The recent discoveries of petcoke in wetland reclamation projects have revived conversations about the importance of coastal restoration and raised further questions regarding Louisiana’s commitment to its Comprehensive Master Plan for a Sustainable Coast. Although ‘black stuff’ should obviously not be found so close to ‘green stuff,’ many individuals may be unfamiliar with petcoke as a whole.
A byproduct of the oil refining process, petroleum coke (also known as petcoke or pet coke) is stockpiled onsite or moved to centralized holding facilities once produced. As global coal markets have shifted over the years, what was seen as a waste product is now sourcing cheap energy production, both here and overseas. The low cost of petcoke naturally reflects its inherent dirtiness. That is, burning a ton of petcoke releases over 50% more CO2 emissions than burning the same amount of coal. And like coal, it also contains heavy metals and polycyclic aromatic hydrocarbons (PAHs) that can be harmful to human and ecosystem health.
As a general rule, heavier means of refinement produce larger amounts of petcoke. The heaviest substance capable of refinement is bitumen, a material close in texture and appearance to tar. Bitumen must be freed from accompanying sands, minerals, and water upon extraction, and then diluted with volatile organic condensate before transport. This separation process is quite energy-intensive, yet recent technological advances have made it increasingly popular to substitute bitumen for standard petroleum in refining processes.
The world’s largest bitumen deposits are in Alberta, Canada. They are collectively known as the ‘oil sands’ or ‘tar sands,’ depending on whom you ask. Tar-sand extraction has greatly increased over the past decade, pushing Canadian refineries to their operational capacities. Our neighbors to the north have thus prioritized bitumen export, to fully monetize their bountiful resource. They've especially directed their attention towards the Gulf Coast, given the region’s immense refining infrastructure and ability to access high-paying foreign markets.
Canadian bitumen transport is usually thought to involve extensive pipelines like the Keystone Pipeline, whose final leg, ‘Keystone XL,’ still awaits denial/approval from President Obama. But as surpluses accumulate in Alberta, tar-sand companies have begun moving their unrefined material across the continent without pipelines at all. In fact, domestic bitumen rail traffic increased almost threefold just this past year! While the pressurized and heated railcars required to transport bitumen can explode, tar-sand interests accept this risk because of the financial allure of refined petroleum exports.

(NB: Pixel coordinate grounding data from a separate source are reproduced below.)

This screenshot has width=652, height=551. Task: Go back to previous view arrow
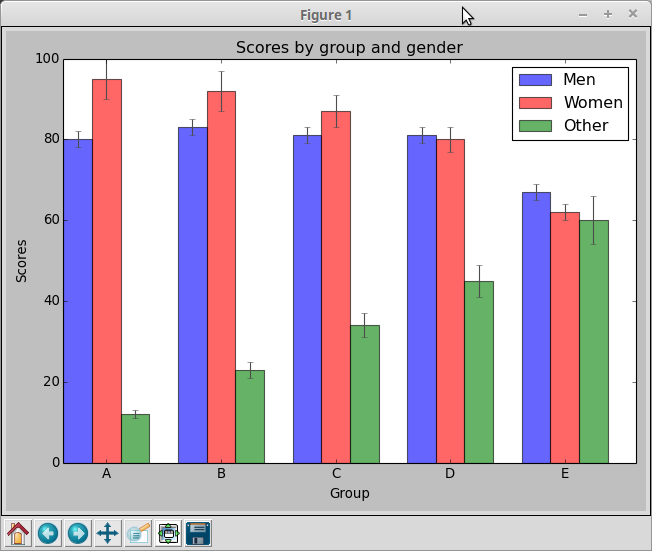[x=48, y=533]
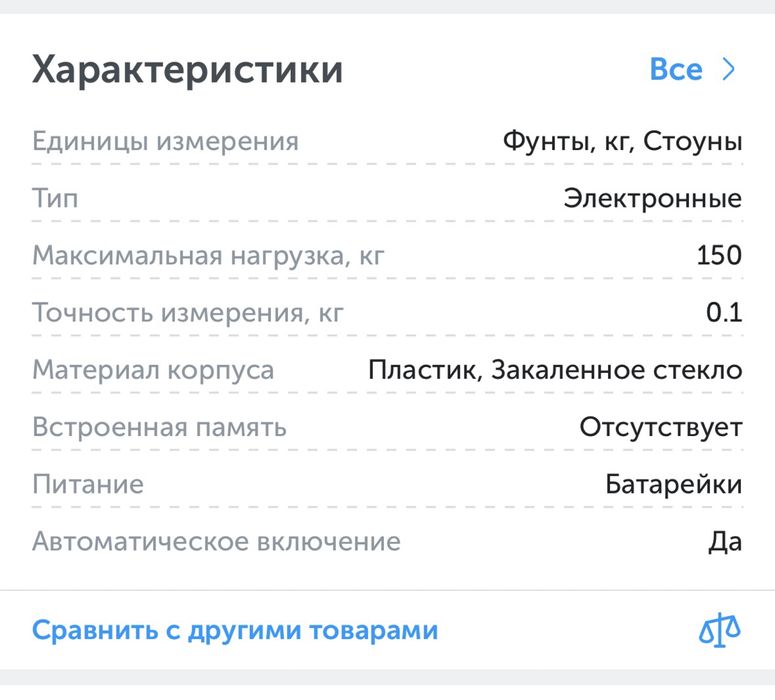Select the "Тип" row label
This screenshot has height=700, width=775.
coord(55,198)
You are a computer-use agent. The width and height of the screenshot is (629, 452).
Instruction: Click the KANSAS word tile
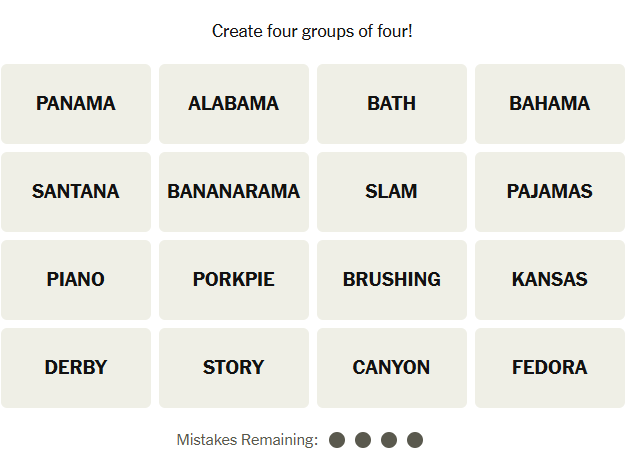point(549,280)
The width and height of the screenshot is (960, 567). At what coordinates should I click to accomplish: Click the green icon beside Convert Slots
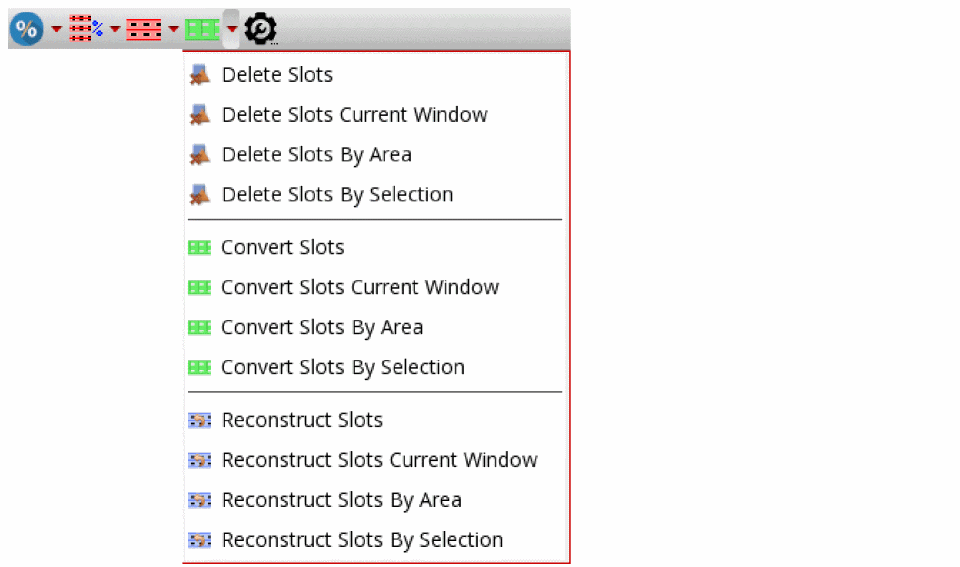(x=200, y=248)
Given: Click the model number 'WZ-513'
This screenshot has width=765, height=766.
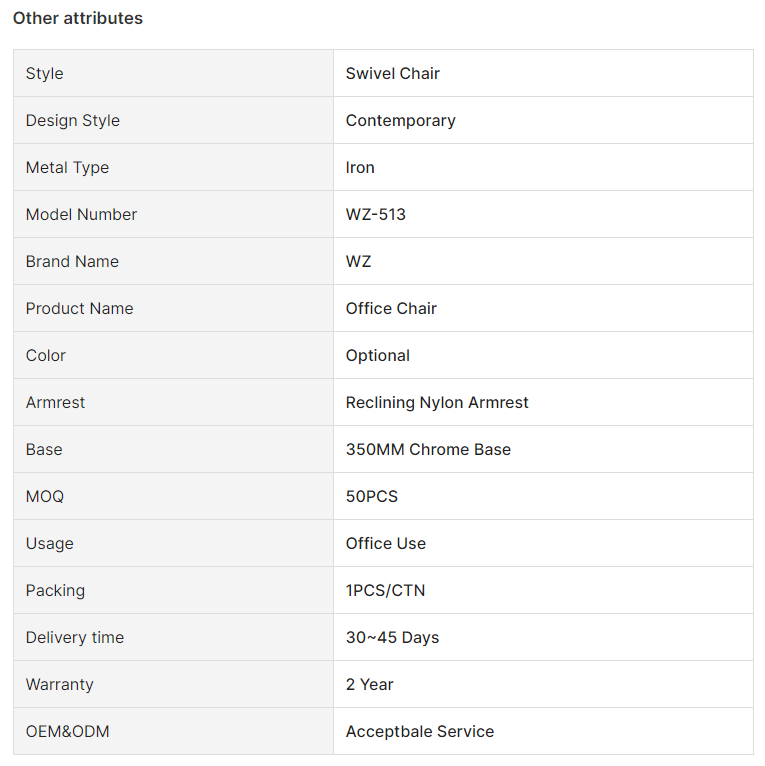Looking at the screenshot, I should [376, 214].
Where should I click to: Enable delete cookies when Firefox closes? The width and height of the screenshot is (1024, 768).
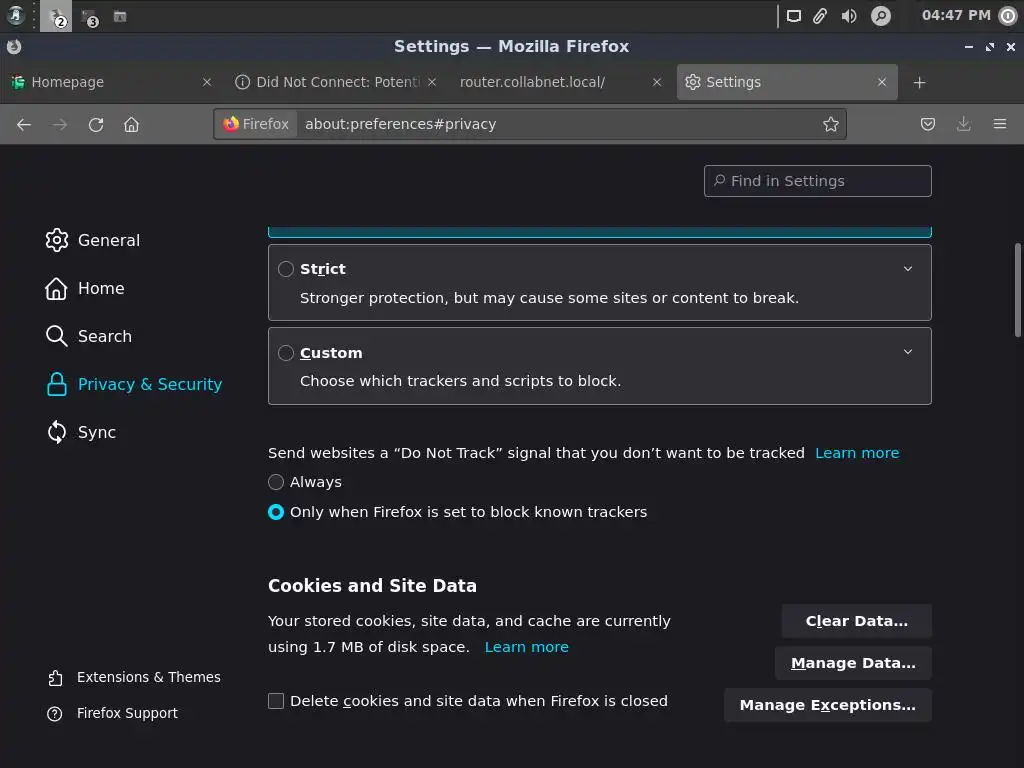[276, 701]
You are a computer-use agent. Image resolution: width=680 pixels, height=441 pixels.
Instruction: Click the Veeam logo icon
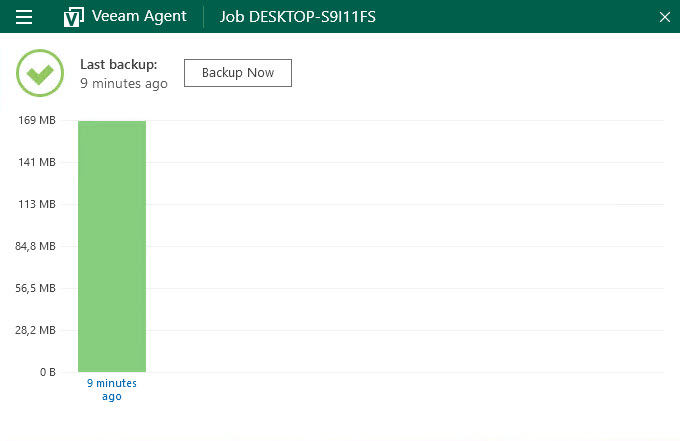click(73, 17)
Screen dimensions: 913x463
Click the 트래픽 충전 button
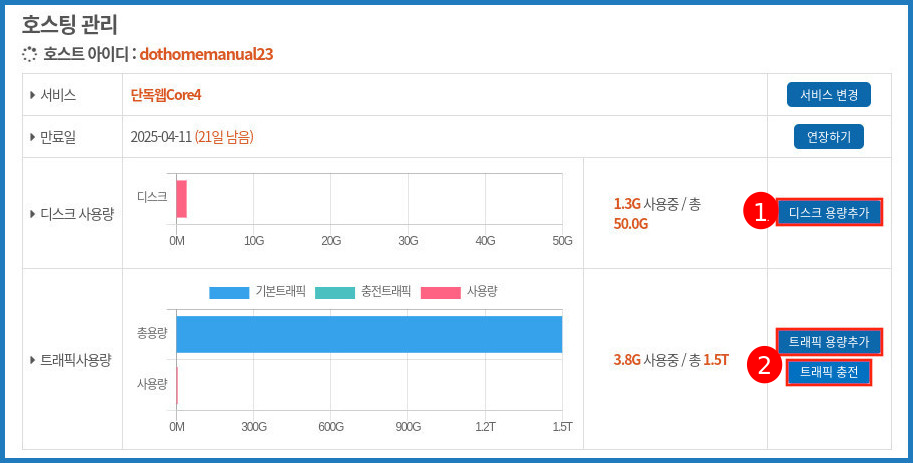point(829,372)
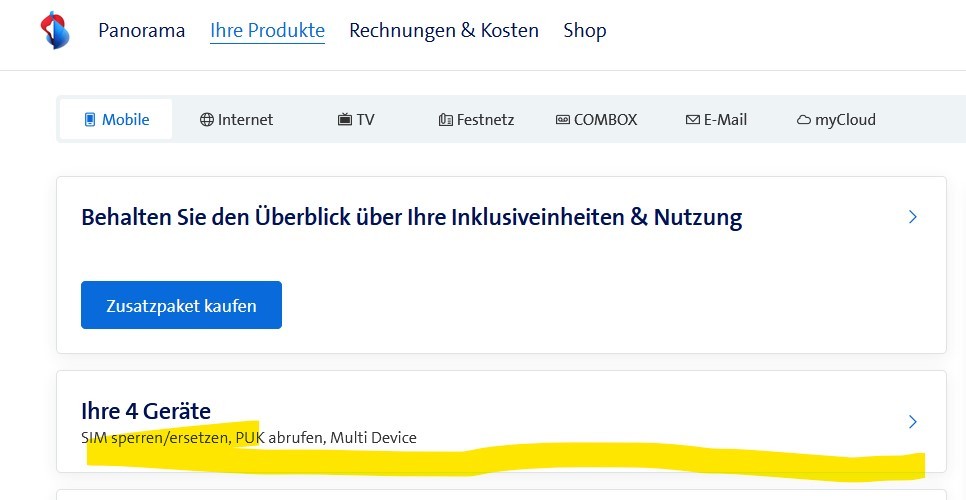Click the Ihre 4 Geräte heading

click(146, 410)
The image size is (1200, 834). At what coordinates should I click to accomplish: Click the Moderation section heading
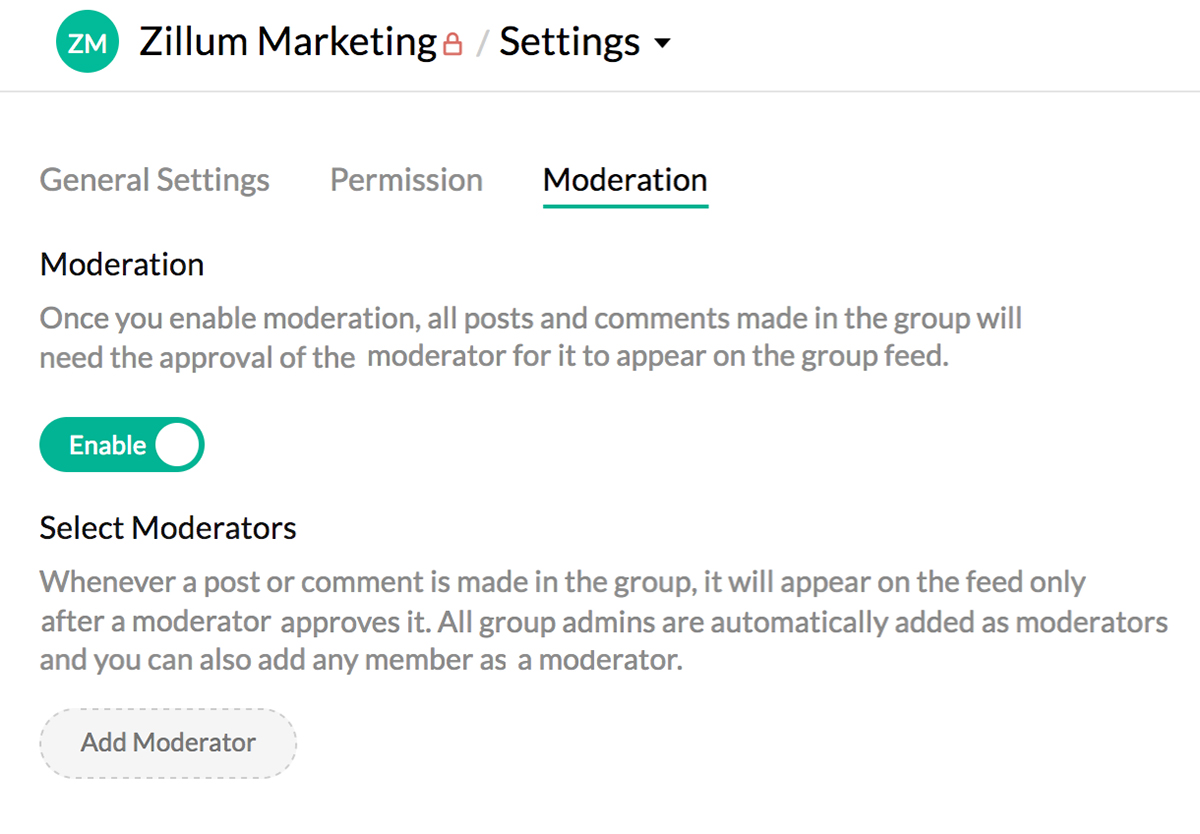[122, 265]
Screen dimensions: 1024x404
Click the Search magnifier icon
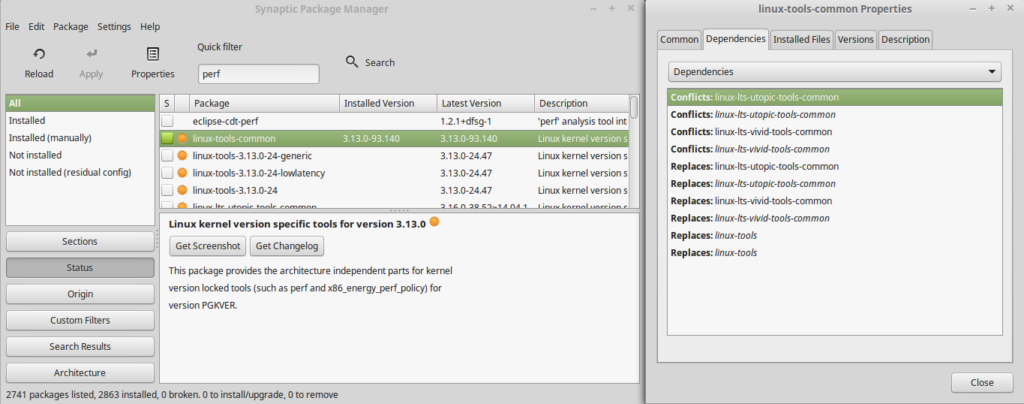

The idea of increased rail traffic brings us to Saint James Parish, where the Parish Council recently voted 6-1 to deny an application from Wolverine Terminals Corporation. Wolverine planned to construct a tar-sands terminal in Paulina that would have transferred Canadian bitumen from rail to barge, in order to access massive refineries downriver. Largely based off the facility’s proximity to residential properties, the council’s decision also weighed the potential health effects that could stem from exposure to the many airborne pollutants associated with bitumen activities: benzene, n-hexane, and hydrogen sulfide, to name a few. The culmination of months of community organizing (and facilitated in part by our friends at the Louisiana Environmental Action Network), this denial is genuinely good news.
This instance however also highlights the sneaky wordplay employed by tar-sand companies as they navigate our world’s shifting energy markets. Wolverine simply refers to the Paulina project as a crude oil facility in all its public documentation, save a single mention of oil sands in its Environmental Assessment:
“The facility will store and transfer crude oil and condensate derived from oil sands. The crude oil and condensate offer an alternative fuel source than conventional oil. This alternative fuel source ensures energy sustainability for the world as well as the U.S.”
If we ignore the absurdity of calling oil sands a sustainable energy source, we will see Wolverine circumvented the standard notion of crude oil (that is, unrefined petroleum) by relating their product to conveniently-named “conventional oil” (in this case, also unrefined petroleum). This questionable framing allowed them to benignly describe their facility as just another crude oil terminal, even though it would’ve housed volatile bitumen mixtures sourced from tar-sand operations in Canada.
It's worth briefly noting that Wolverine is the American subsidiary of a Canadian company, Grizzly Oil Sands. And Grizzly itself is owned by Wexford Capital LP, a private equity firm based in Connecticut. Wolverine’s assurance of “energy sustainability” should now seem even more foolish, given the sole existential purpose of a private equity firm is to take money and turn it into more money.
Reeling it all back in, petcoke will soon accumulate at unprecedented rates as the Gulf’s refineries begin to accept heavy, Canadian-sourced bitumen. It may end up in our wetlands or it could perhaps be sold as a substitute for coal. Either way, the health and well-being of our coastal communities will bear the largest costs of this resource monetization.
James Hartwell is a public health graduate student and GRN’s Water Resources Intern.